Aim 1>
In the passage on community planning, which organization sponsored the three-day conference in Burlington?

For my kids, that last comment was the kicker. Having been cast this past summer in a local theater production of “Oliver,” subsisting on gruel was the scariest thing anyone could have said.
By way of comforting my kids, I tried to think of how best to put this information in perspective. I thought about buying the best ten acres of arable land and having fun learning with them how to defend it against all comers during what will surely be a brisk period of Armageddon. But none of us wants to leave Montpelier, and none of us likes guns. Then I thought of ignoring the problem and hoping I die before being held accountable. But where does that leave the kids? Then I thought as a family perhaps we should join some radical “earth first” movement. But that won’t work because life has taught me that radical attempts to “fix” large problems often create newer, more complex ones. Finally, I thought of a very neo-conservative solution and decided to join the American Family Association’s effort to remove all public funding from PBS since they’re the reason my kids are now so miserable. You heard me. Kill the messenger.
Okay, so none of the options was particularly attractive.
In between viewing documentaries one and two, I attended a three-day conference in Burlington sponsored by the Orton Family Foundation on community planning, and among many important sessions and conversations with caring, intelligent people, a desire was expressed to capture the essence of and motivation behind the Community Heart and Soul Planning movement. By the end of the conference a manifesto of sorts had been drafted and was circulated for signature among the 300 plus participants.
The first paragraph of the Declaration of Heart and Soul Community Planning reads as follows:
“We the undersigned believe that every community must explore and express what makes it special—its Heart & Soul elements—and with specificity describe those tangible and intangible elements that if lost would fundamentally change the character of their place (emphasis mine). Once articulated and acknowledged, community Heart & Soul serves as the “Bill of Rights and Responsibilities” for citizens as they make decisions about the future.”

Task input>
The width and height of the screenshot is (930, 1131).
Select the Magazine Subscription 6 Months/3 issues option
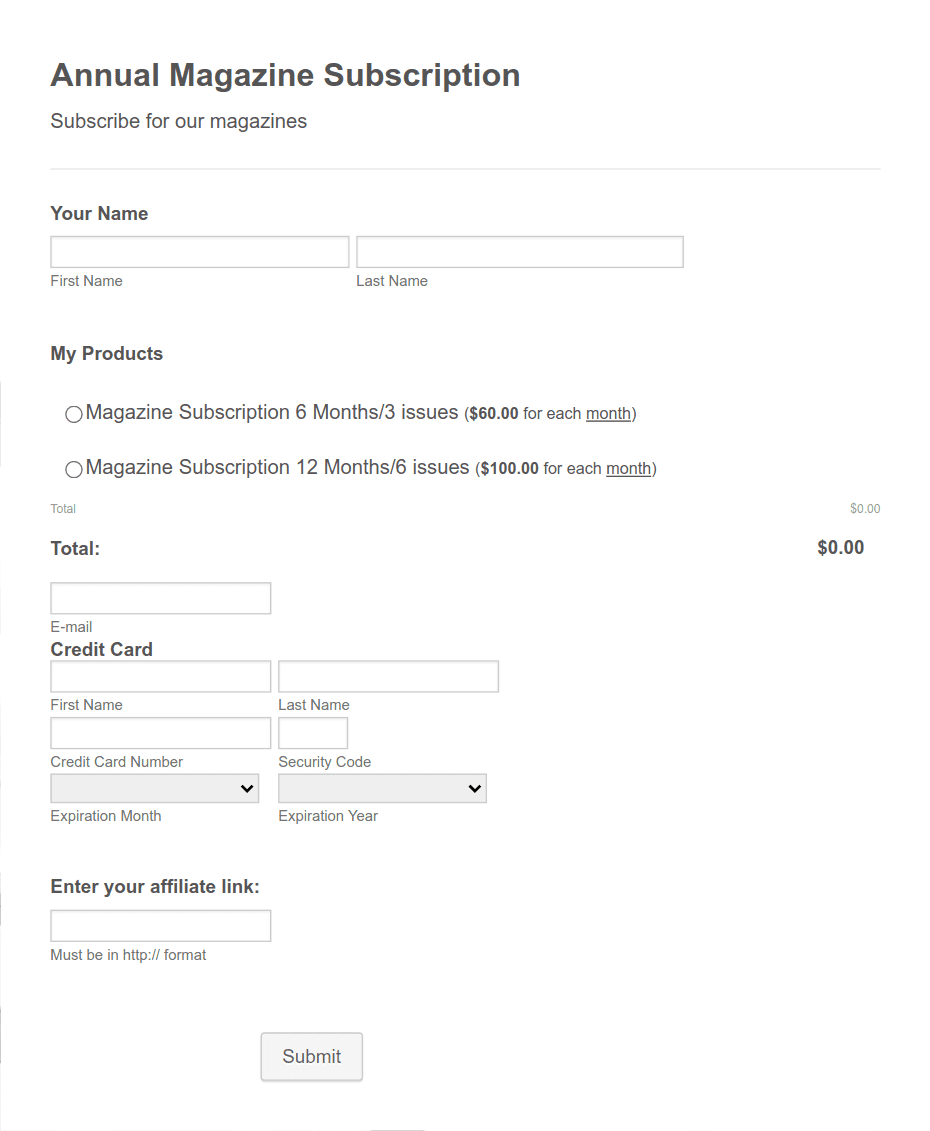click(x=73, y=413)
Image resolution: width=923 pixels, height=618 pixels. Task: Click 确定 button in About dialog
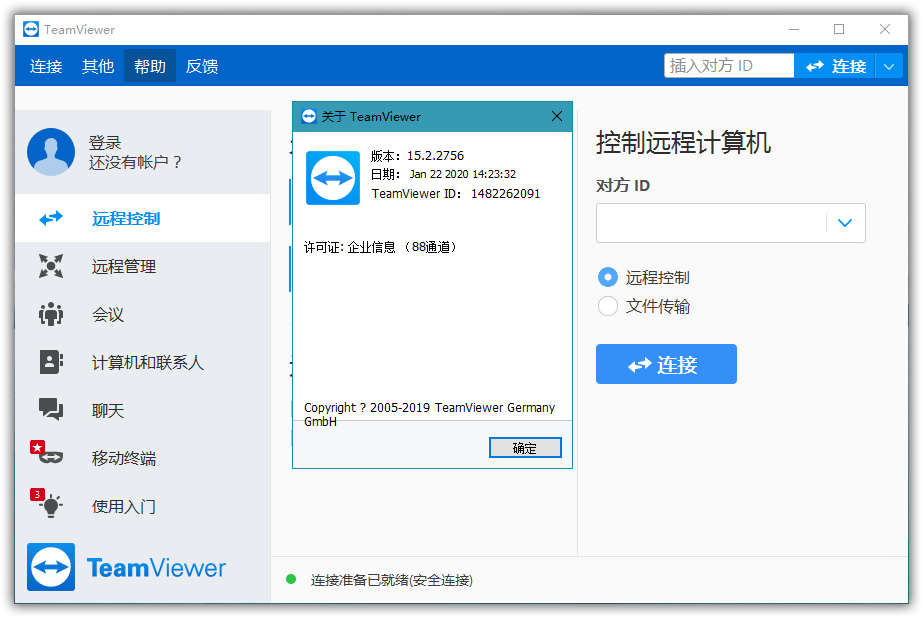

==

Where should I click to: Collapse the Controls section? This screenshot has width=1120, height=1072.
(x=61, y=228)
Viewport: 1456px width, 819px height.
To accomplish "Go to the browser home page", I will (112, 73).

Aim 2>
Identify every line of the records that contains the string "width".

Worked solution 1>
The Orton Family Foundation.

Worked solution 2>
The width and height of the screenshot is (930, 1131).
Image resolution: width=923 pixels, height=618 pixels. Task: Click 确定 button in About dialog
Where should I click to: Collapse the Controls section? This screenshot has width=1120, height=1072.
Viewport: 1456px width, 819px height.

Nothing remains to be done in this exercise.